BY CONNOR BURNS ’13
Senior Staff Writer

Scandal happens. It happens in Columbia when Secret Service agents just can’t agree about the price of the sexual act with some prostitutes, or when John Edwards misuses campaign funds. It can happen when a multinational wishes to aggressively expand in a land ruled by a quasi-failed government.

It also apparently happens when a young boy dons a hoodie in a gated community. Really, it can happen anywhere, and there’s not any especially good metric by which to gauge it. Scandals come in all shapes and sizes, but they are everywhere all the time, even on this campus.

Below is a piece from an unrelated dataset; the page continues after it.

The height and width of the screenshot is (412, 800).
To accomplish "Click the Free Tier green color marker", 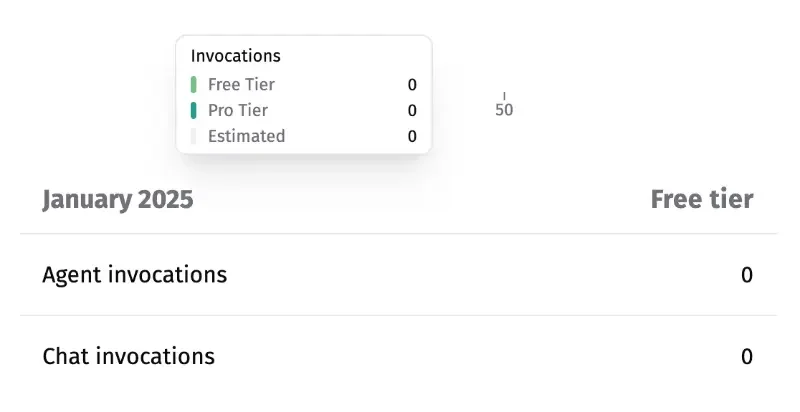I will tap(193, 85).
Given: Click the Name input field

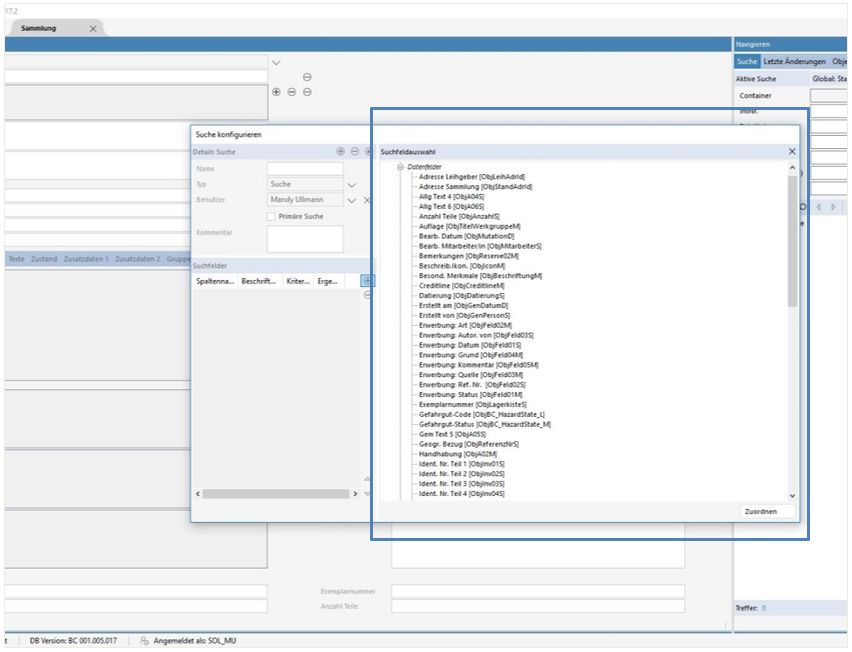Looking at the screenshot, I should click(305, 169).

The usual scheme of things can be easily disrupted. We notice this with equal ease and comment on it endlessly. What we have more trouble identifying as a society are long-term trends that meaningfully affect the shape of the world in which we live.

Occasionally our little controversies help to illustrate larger narratives, but more often than not we fail to see that. The front page indicates what happened yesterday, but it can also inform us of what the world will look like in five or 10 years. Few things are more difficult than divination; maybe that’s why we prefer to talk about what happened yesterday than what will possibly happen tomorrow.

As college students we often seem to prefer referencing Nickelodeon and reminiscing about the good ol’ days of freshman year rather than talk about that big scary place called the “real world.”

We fail to notice the shapes of our own lives, often looking back on them with undue regret and despair, or perhaps misplaced self-assuredness instead. We barely recall our childhoods as we attempt to decipher the entire history of the world and its workings in our liberal-arts studies. Our school’s premise may be to guide us into becoming better self-informed, and better informed about our world. Really, we’re here to become better and more well-rounded people.

We often fail to improve, or even to obey basic moral or legal standards. We transform these failures into lessons that inform us, but that’s very difficult. Too difficult perhaps.